Valeant Pharmaceuticals Intl Inc (NYSE:VRX) has surely rocked the boat with investors time and time again, badgered by a siege of predicaments, from legal controversy sapping confidence to the financial well continuing to run dry. Yet, there are those out on the Street that staunchly remain in Valeant’s corner, tried-and-true, just as actively as those sprinting just as adamantly in the opposite direction. Let’s take a closer look at the pros and cons of this divisive stock:
The Bullish Case
The bulls are going to predominantly focus on the biggest triumph the biotech giant has swept in a while: plaque psoriasis drug Brodalumab (brand name: Siliq) just secured FDA approval, gaining back some positive press and assurance for shareholders along the way.
Siliq targets adult patients whose other therapies have either failed or are no longer responding well. On the heels of clearing the FDA gates, prospective revenue is anticipated to kick-start by the back half of this year and really hit the pedal from 2018 through 2019. An advantage Siliq has in capturing a psoriasis market that circles potentially $10 billion in value is an edge in efficacy over rival Johnson & Johnson drug Stelara. Considering Valeant’s rival has already raked in $3 billion, those in favor of investing in Valeant believe Siliq’s markedly better efficacy will garner even more in profits.
Meanwhile, with the ragged stock assuaging debt load by jettisoning assets, the bullish camp believes that cash flow balance will recover at the end of the tunnel. As long as there are assets to delever, there will be a biotech giant prepping to emerge from the fires once again.

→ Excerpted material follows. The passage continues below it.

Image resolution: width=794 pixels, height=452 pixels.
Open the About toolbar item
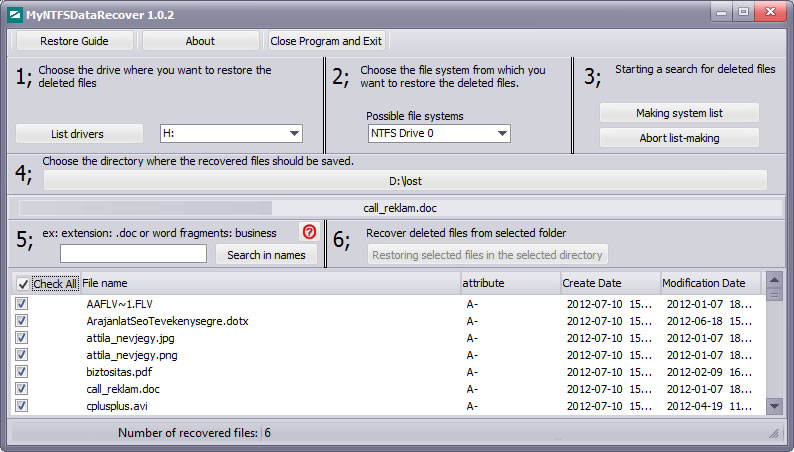200,41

Those who are bullish are keeping eyes peeled toward long-term tenacity to enable VRX to stick it out, even amid short-term predicaments that have recently shackled the giant.
The Bearish Case
Bears do not question that Siliq’s approval is a crucial grand slam for the troubled biotech giant. But the real question lingers nonetheless: Will Siliq’s green light withstand the rest of the troubles beleaguering Valeant?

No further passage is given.